Almost 9 in 10 adults are open to what you offer — but they aren't in the market yet. The 5% already here likely aren't the customers that will drive your long-term growth. The Reach lever is how you put the right message in front of the right customer at the right moment.
Second Half Full intelligence draws from two sources that most research can't combine. Research expertise: decades of consumer adoption research and strategy across industries — applied here to healthspan as the category where those patterns are most complex and most consequential. Operational expertise: first-hand experience building and running a Healthspan Housecall business — nurse-led, in-home preventative health treatment delivery (Elivate, 2023–2025), including 180 in-depth consumer interviews and 5,000+ direct field interactions. Most researchers haven't operated. Most businesses haven't spent decades studying how categories get adopted. The combination is what makes Second Half Full different.
Category-level answers to the 8 questions that define the Reach lever — what's true across the whole market regardless of business type.
Use Section 3 to see how these vary by sector. Use Section 5 to act on them.
Before any paid channel: activate referral from your current customer base. 50% of provider selection in this category is driven by word-of-mouth; 38% by physician referral — meaning 88% of customers select through trust networks, not paid channels. Paid digital is competing for the remaining 12%.
Referred customers are 37% more loyal than non-referred customers and generate 30–57% more second-generation referrals (ReferralCandy). Healthcare referral programs produce average ROI of 3–6× — higher than any paid acquisition channel in this category (GrowSurf).
Design one referral activation point in your current customer journey: a specific moment — during or immediately after a positive interaction — where you ask: “Is there someone in your life going through something similar?” Teach customers what to say. “I felt like someone finally understood what I was dealing with” produces better referral chains than “the product worked.”
You cannot evaluate a channel, a campaign, or an acquisition strategy until you know what a customer is worth — and not an average customer, because different customer types carry significantly different lifetime value.

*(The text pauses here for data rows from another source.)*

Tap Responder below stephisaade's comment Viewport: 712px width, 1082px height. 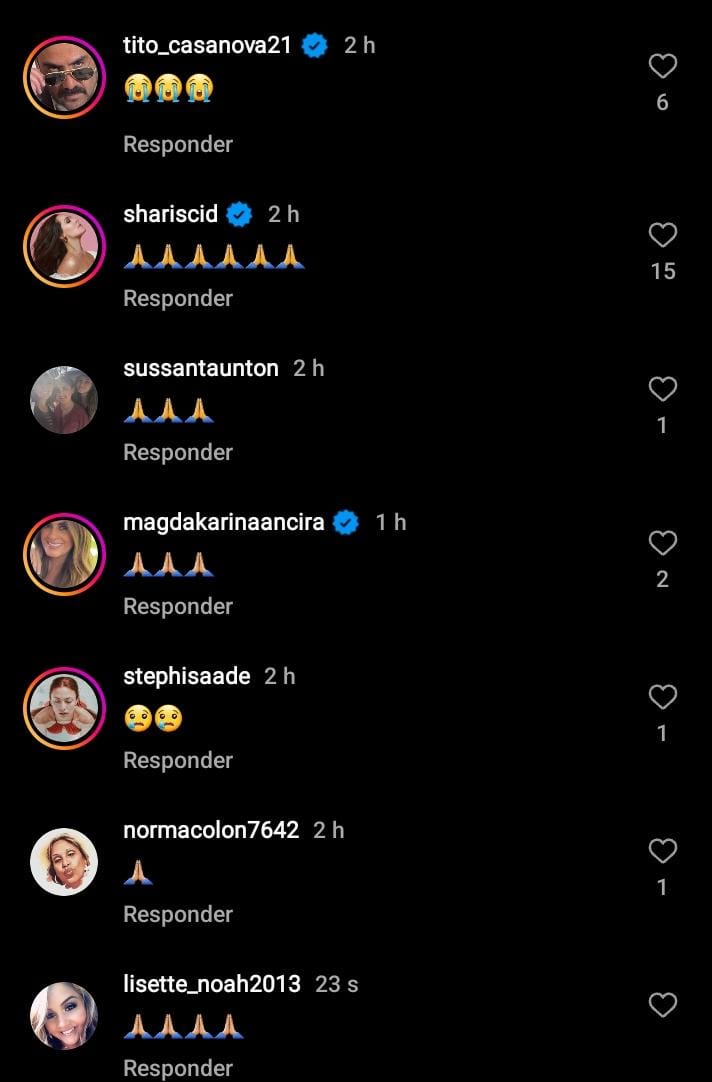[177, 760]
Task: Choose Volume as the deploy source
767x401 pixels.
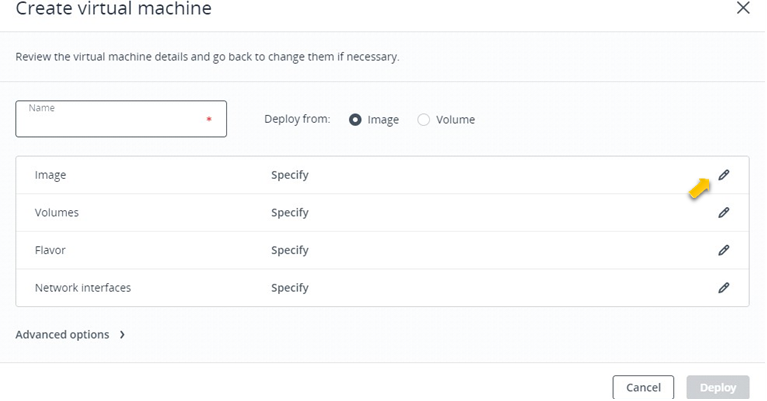Action: coord(424,120)
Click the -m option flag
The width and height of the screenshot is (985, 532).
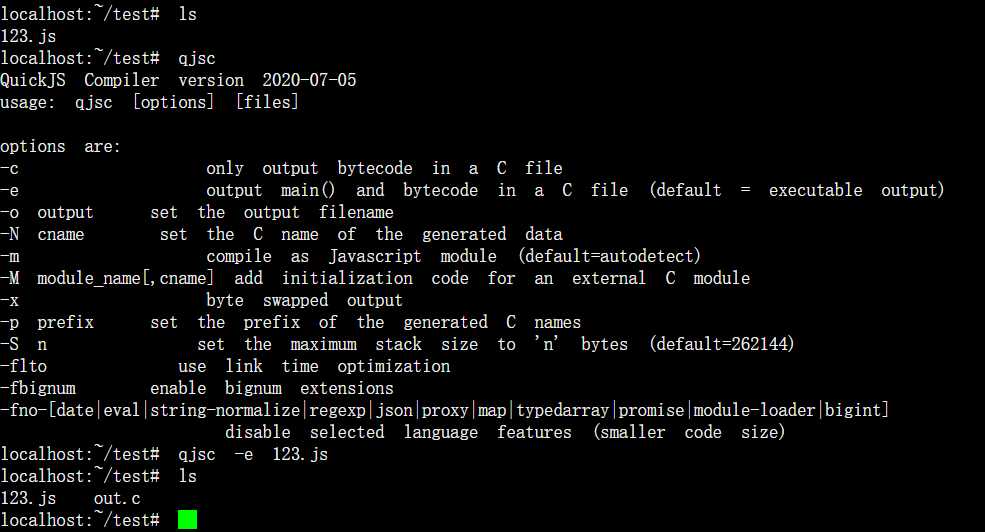[9, 256]
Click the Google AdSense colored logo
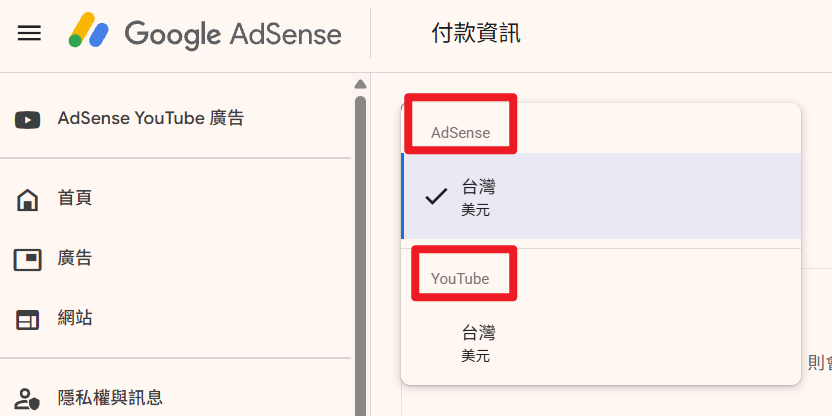The image size is (832, 416). [x=88, y=34]
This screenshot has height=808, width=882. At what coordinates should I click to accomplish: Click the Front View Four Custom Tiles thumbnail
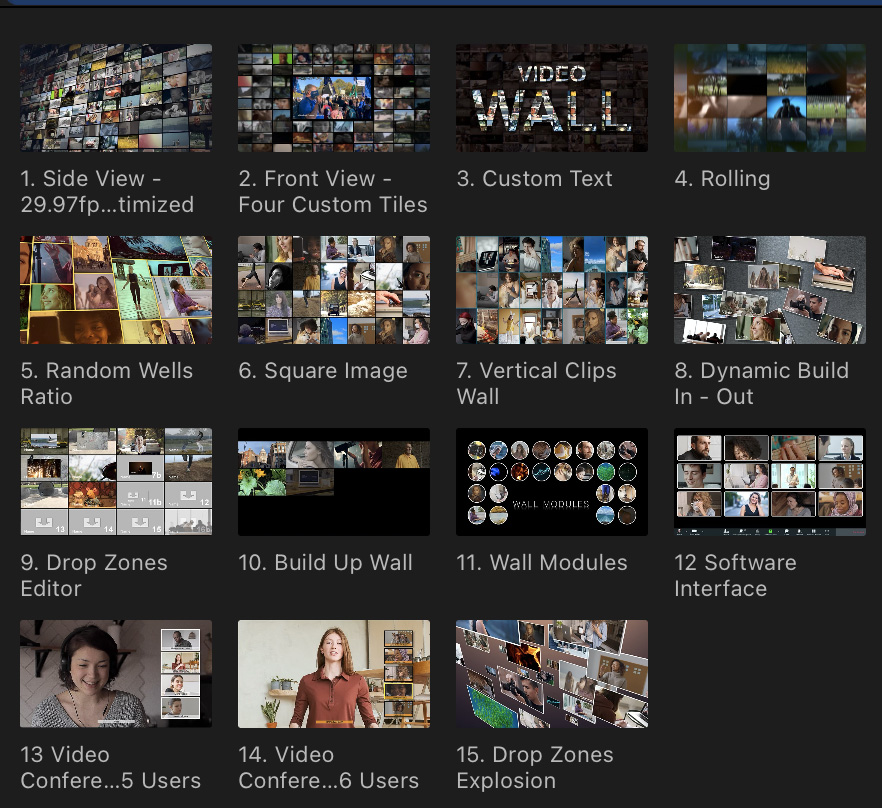[334, 98]
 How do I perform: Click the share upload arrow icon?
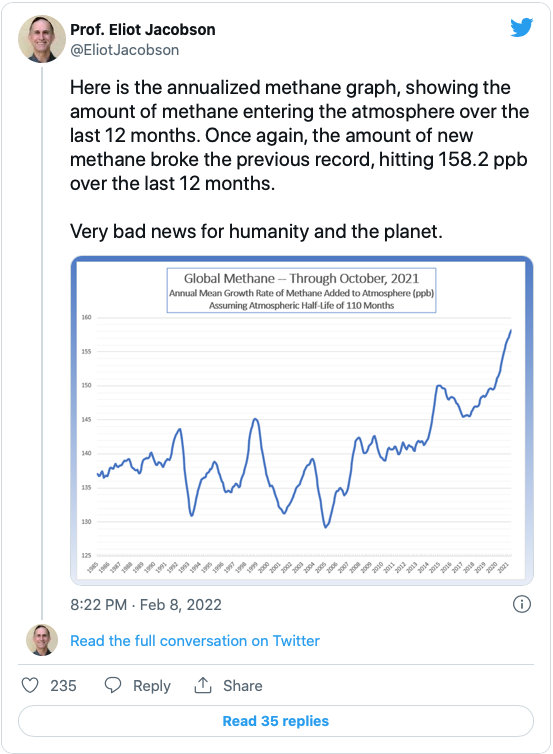pyautogui.click(x=203, y=685)
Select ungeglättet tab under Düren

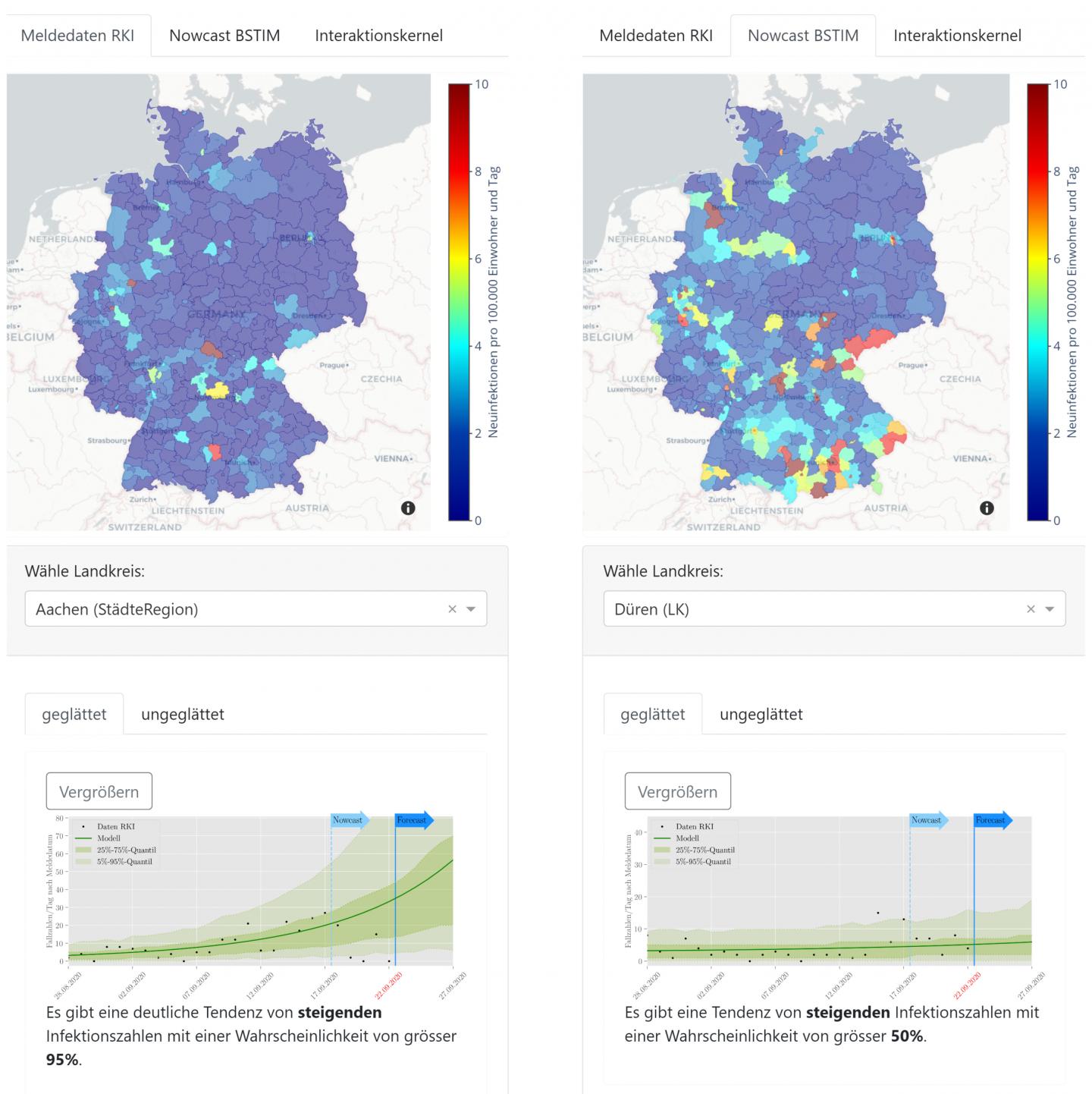pos(761,715)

Average customer LTV in this category runs $12K–$15K (LTVplus / WebMD Ignite) — but the spread by motivation and behavior is wide.
Build a rough LTV estimate for your two or three most common customer profiles. Then set a CAC ceiling for each: what percentage of first-year revenue are you willing to spend to acquire that customer type? With that anchor, every channel becomes evaluable.
The customers worth most to acquire are the ones who retain and refer. A customer who refers 3× and retains for 3 years is worth a completely different acquisition investment than one who buys once.
The Identify lever tells you who your right next customer is — their motivation, their belief state, their archetype. This action applies that: find where that specific person is getting health information, forming beliefs, and spending attention.
Ask your best current customers: what were you reading, watching, or listening to before you found us? Who do you trust on health topics? Map your current channel investment against those answers. For each active channel, ask: which archetype does this channel reach, and which archetype am I trying to grow?
The family and relational motivation is the most consistently underutilized reach angle in this category: wanting to be present for family, watching a parent’s decline, maintaining a shared physical life with a partner. Almost no businesses target this frame despite it being a top-3 motivation across validated archetypes.
Elivate launched without a digital paid acquisition budget. The category had no established reach playbook for in-home health services — the standard approach of social advertising and awareness campaigns didn't map to a service where the delivery mechanism (IV infusion) couldn't be shown on the most effective visual channels. The reach question wasn't "which platform should we spend on?" It was: "what would make a customer want to tell someone they care about about this experience?"
Elivate built reach entirely through word-of-mouth — no digital paid acquisition. The mechanism was the nurse connection: a 20-minute in-home interaction where a trusted, non-authoritative clinician had a real conversation about the customer's health, aging concerns, and goals. That experience created the conditions for people to talk. But WOM doesn't scale by accident. The referral vocabulary was built into the experience: "I felt taken care of" was taught, not assumed. The structural mechanism — asking at the right moment, building partner-pair programming — captured the referral activity that was already happening organically and amplified it deliberately.
The 3.5x referral multiplier from couples and friends programming came from designing for a shared experience that gave the Relationship Follower archetype a built-in peer to bring into the conversation from the start. That's not an incentive program — it's a reach architecture built around how this specific archetype actually acquires new services.